### Work required
Every line of the entries that holds the word "Given" is to be copied.

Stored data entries
=== Begin Enclosure ===

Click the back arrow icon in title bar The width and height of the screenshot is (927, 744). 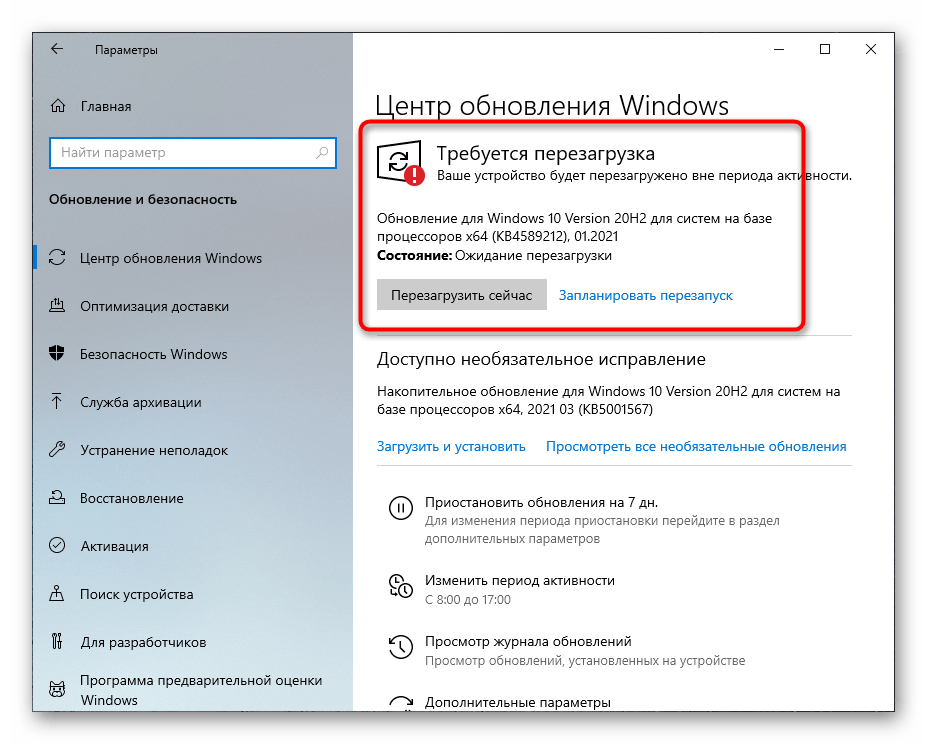point(57,49)
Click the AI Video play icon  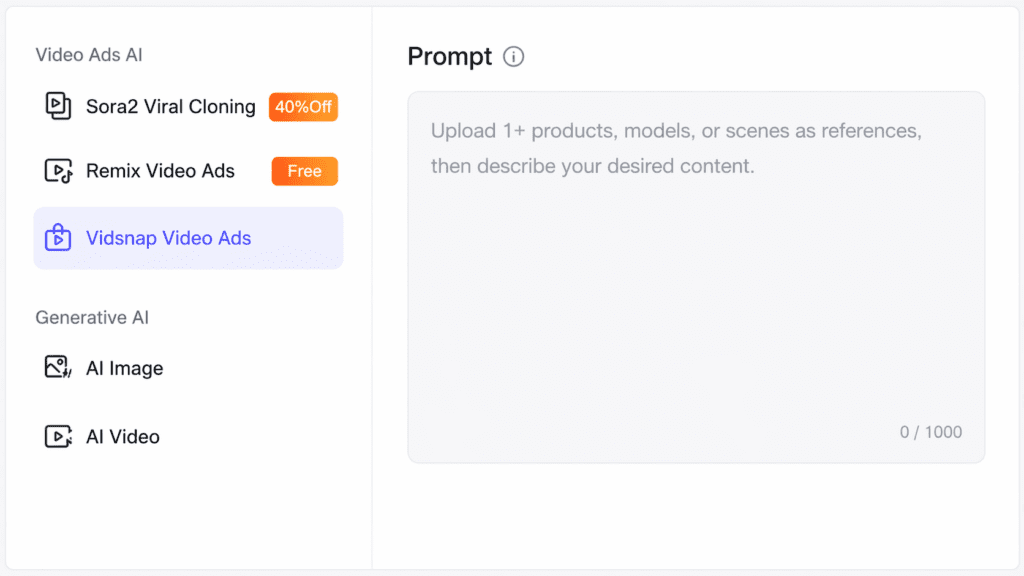click(x=59, y=436)
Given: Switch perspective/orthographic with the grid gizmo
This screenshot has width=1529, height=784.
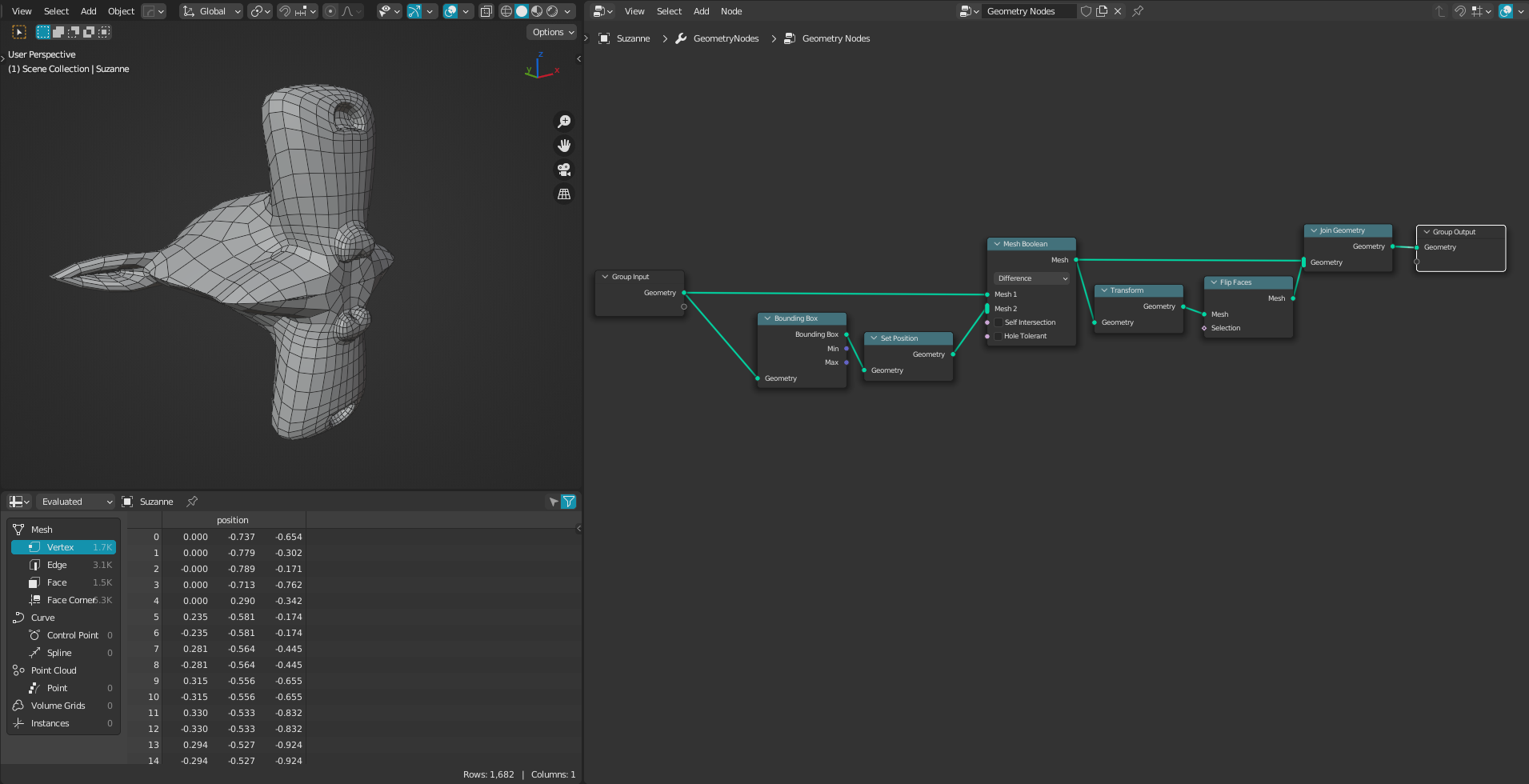Looking at the screenshot, I should pyautogui.click(x=564, y=194).
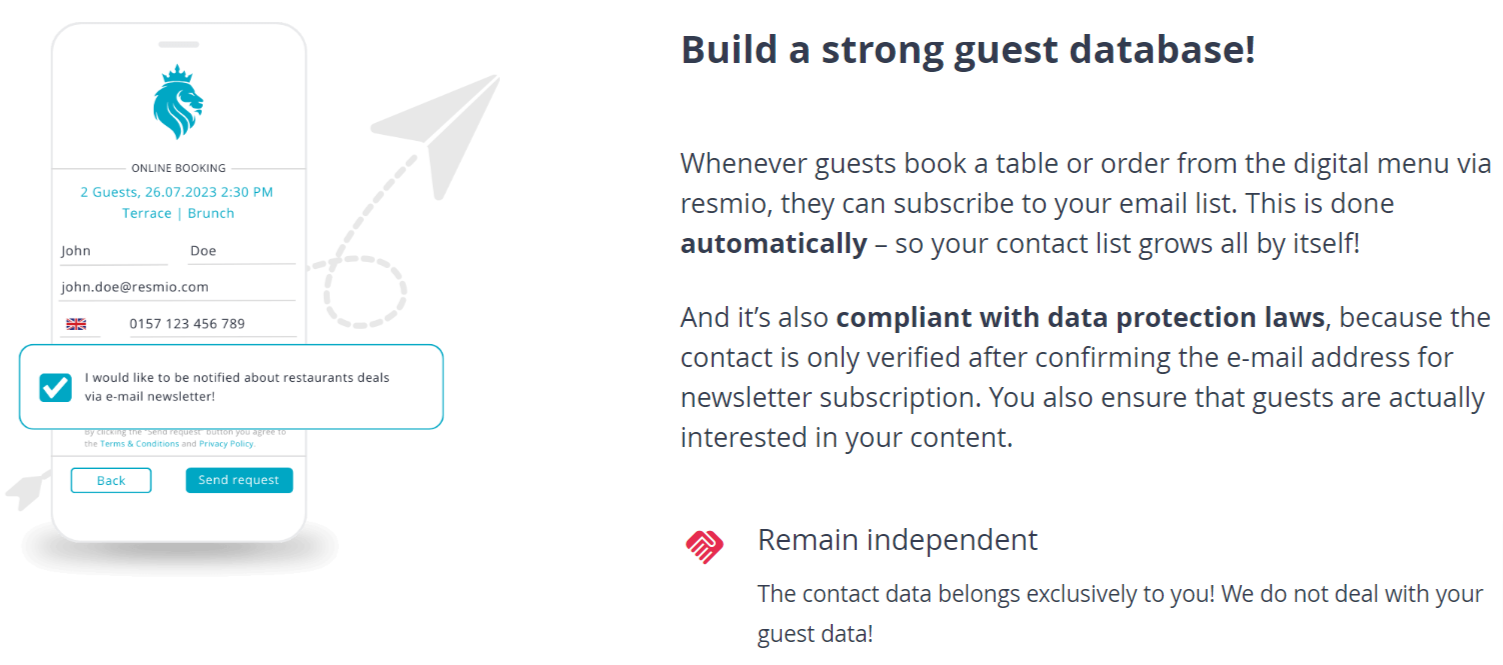Open the Terms & Conditions link
This screenshot has height=665, width=1503.
[x=139, y=443]
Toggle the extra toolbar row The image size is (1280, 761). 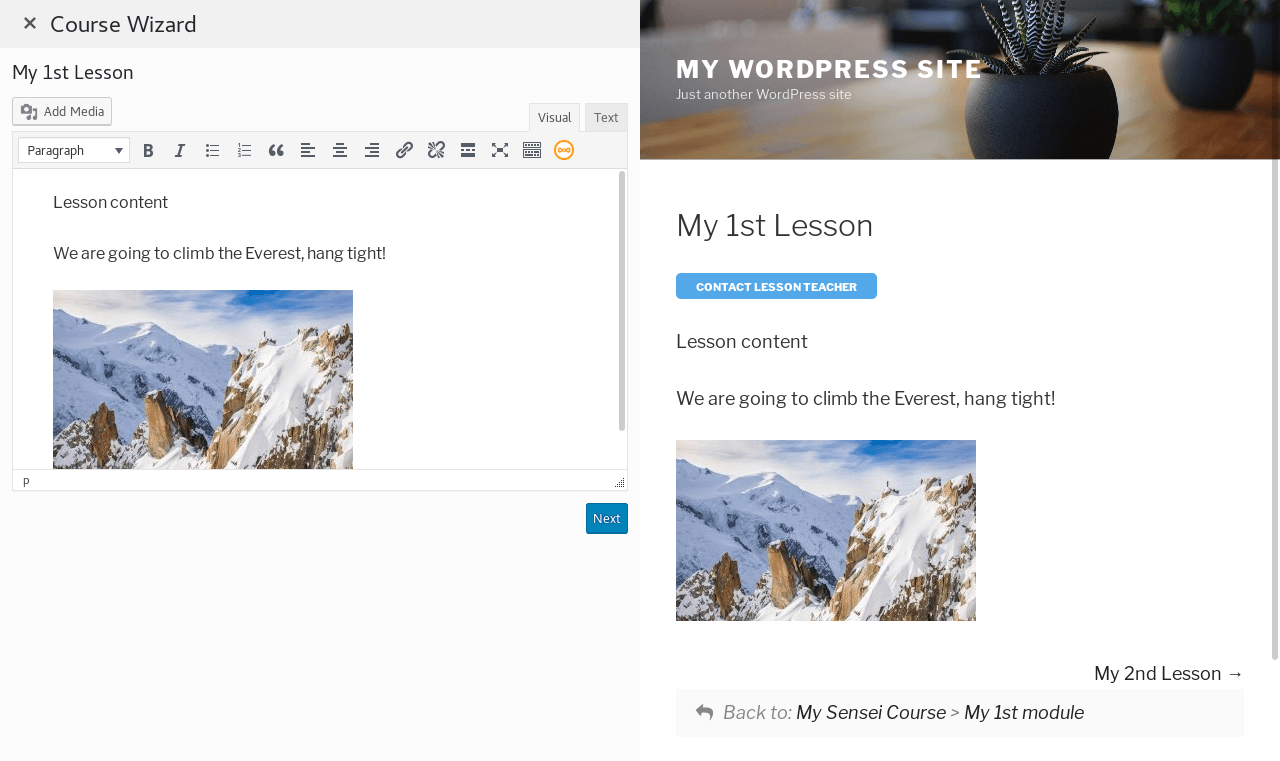[532, 151]
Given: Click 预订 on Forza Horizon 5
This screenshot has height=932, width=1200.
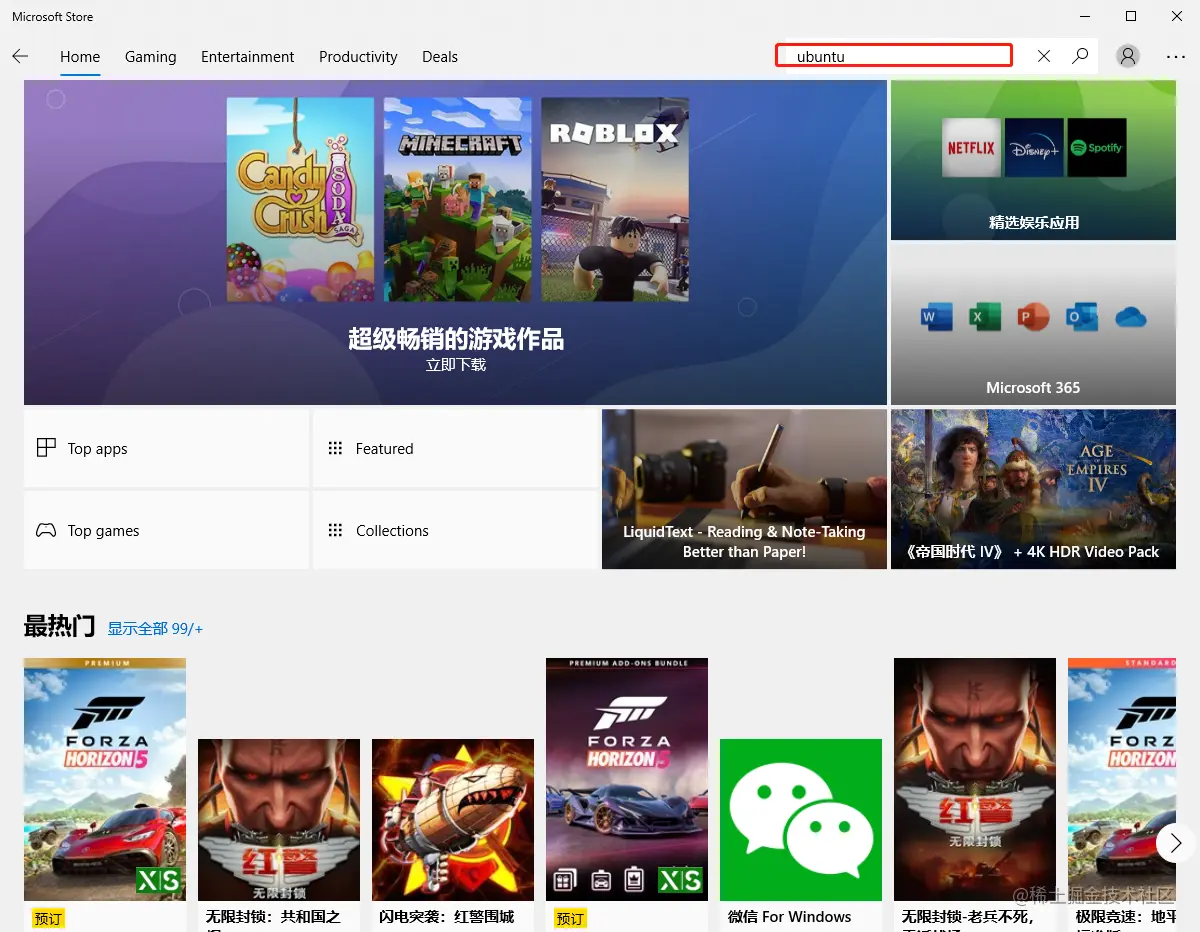Looking at the screenshot, I should point(47,918).
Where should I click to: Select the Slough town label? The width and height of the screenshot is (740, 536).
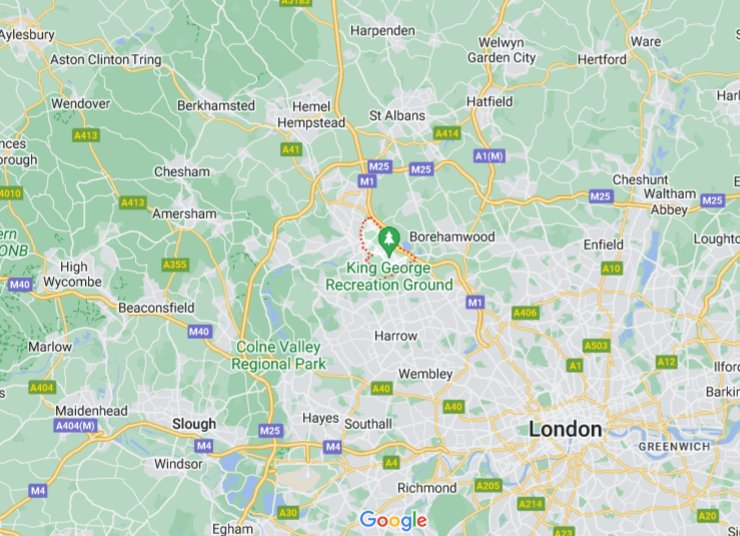[194, 424]
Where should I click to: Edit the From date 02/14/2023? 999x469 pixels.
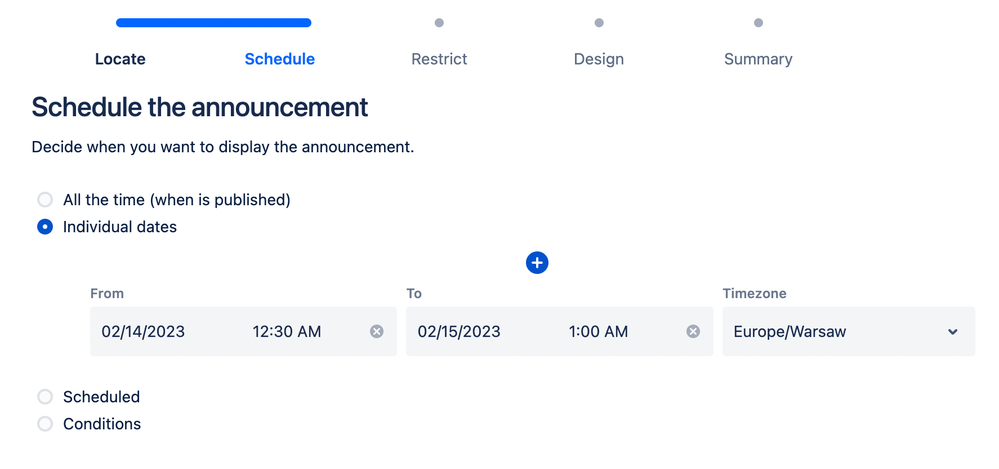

=== End Enclosure ===

### Solved exercise
Given: Switch perspective/orthographic with the grid gizmo
Given: Click 预订 on Forza Horizon 5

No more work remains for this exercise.